Akhir-akhir ini kita selalu disuguhkan sebuah narasi tentang anak muda, bagaimana muda-mudi harus bersikap dan bergerak, mulai dari politik praktis sampai isu-isu perubahan iklim. Partai politik hingga beberapa organisasi masyarakat sipil tengah gencar melancarkan narasi ini.
Tulisan ini berangkat dari keresahan saya mengenai fenomena tersebut. Lalu muncullah sebuah pertanyaan dalam angan-angan saya, apakah betul narasi itu datang tulus dari muda-mudi? Atau jangan-jangan ada kepentingan lain yang hanya memanfaatkan kepolosan mereka untuk tujuan tertentu, misalnya politik praktis, seperti untuk mendulang suara atau memakai muda-mudi semata demi kebutuhan laporan program atau proyek. Tentu hal seperti ini perlu diurai dan dijadikan diskursus.
Muda-mudi adalah entitas yang tengah beranjak dewasa, mencari jati diri, dan tengah memantapkan pilihannya. Narasi-narasi yang berkembang tentu akan menjadi preseden buruk bagi pengalaman proses mereka menjadi dewasa. Dampaknya akan sangat berpengaruh pada “trust” dan “trauma“, jika pada satu titik mereka merasa hanya dijadikan subjek dari kepentingan-kepentingan yang tidak ada kaitannya dengan mereka.

Informasi yang Ditampilkan
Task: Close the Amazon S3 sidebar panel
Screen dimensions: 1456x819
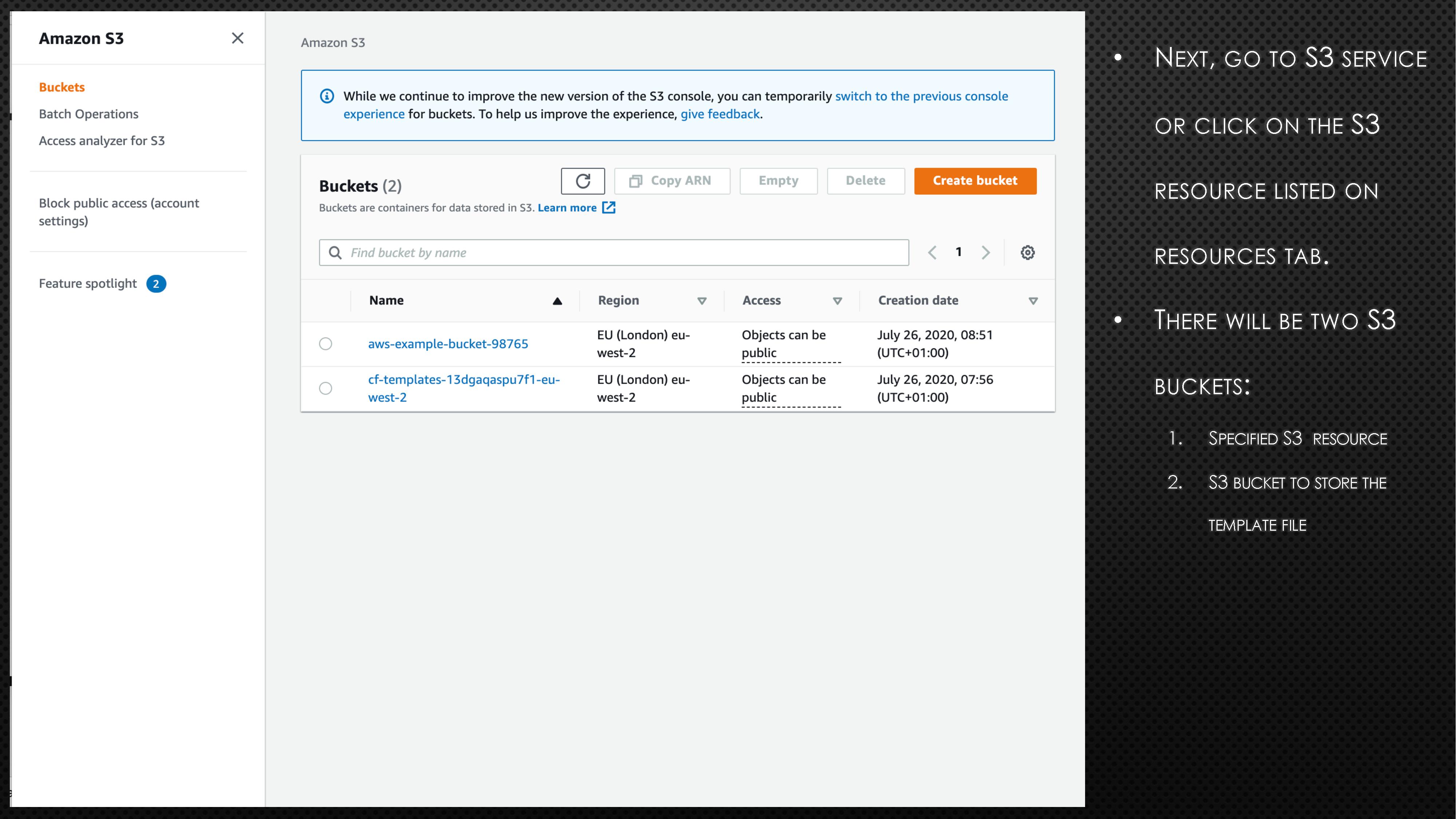Action: (x=237, y=39)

Yang Diminta
Menurut bacaan, pihak mana saja yang tengah gencar melancarkan narasi tentang anak muda?

Jawaban Lengkap
Partai politik hingga beberapa organisasi masyarakat sipil.